Task
Leave the pictures out and print, word for word, the lines below from the one with "Image resolution: width=946" through the final line.

Working data
▼

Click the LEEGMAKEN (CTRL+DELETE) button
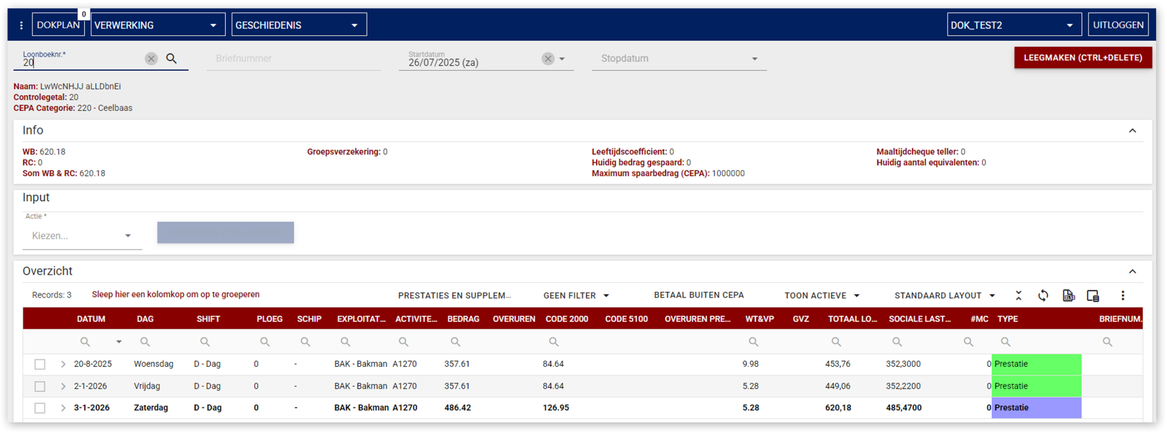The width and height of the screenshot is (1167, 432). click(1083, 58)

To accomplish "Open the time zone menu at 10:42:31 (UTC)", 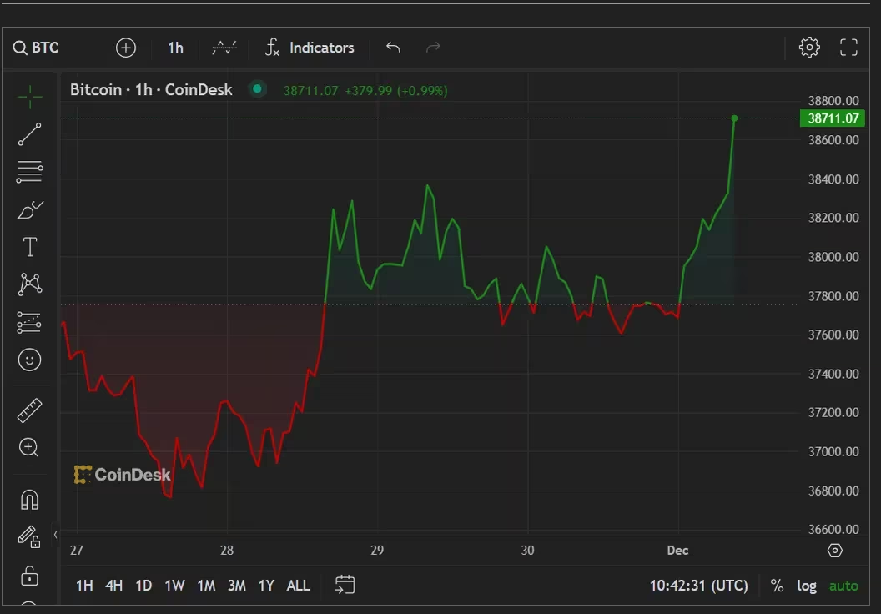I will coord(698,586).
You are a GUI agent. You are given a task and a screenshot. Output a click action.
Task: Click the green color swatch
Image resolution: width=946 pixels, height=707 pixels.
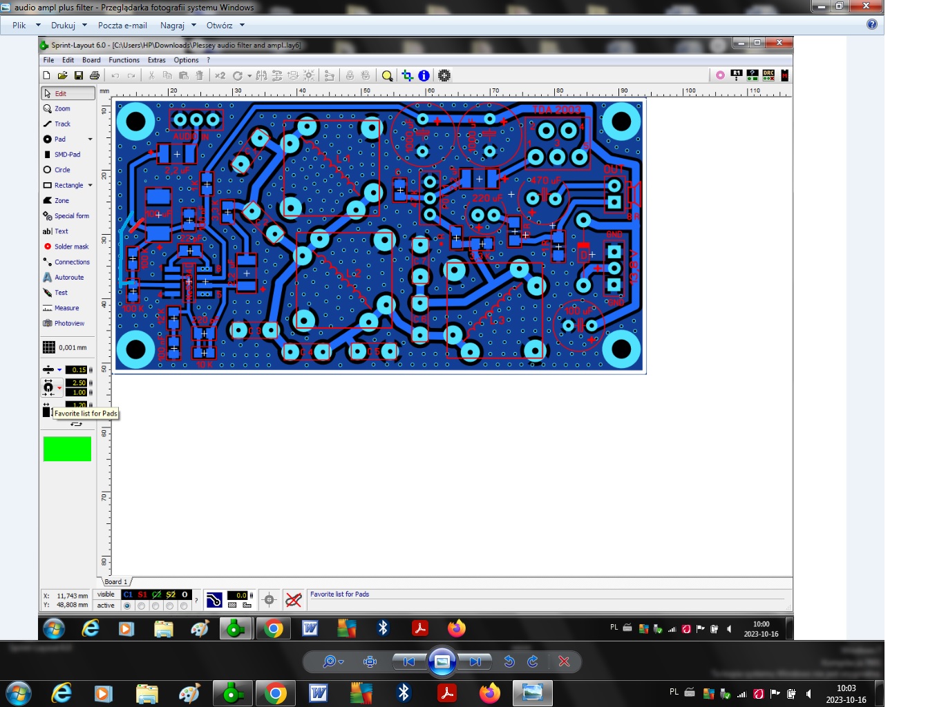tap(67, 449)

▲

Answer to the exercise
Image resolution: width=946 pixels, height=707 pixels.
tap(67, 449)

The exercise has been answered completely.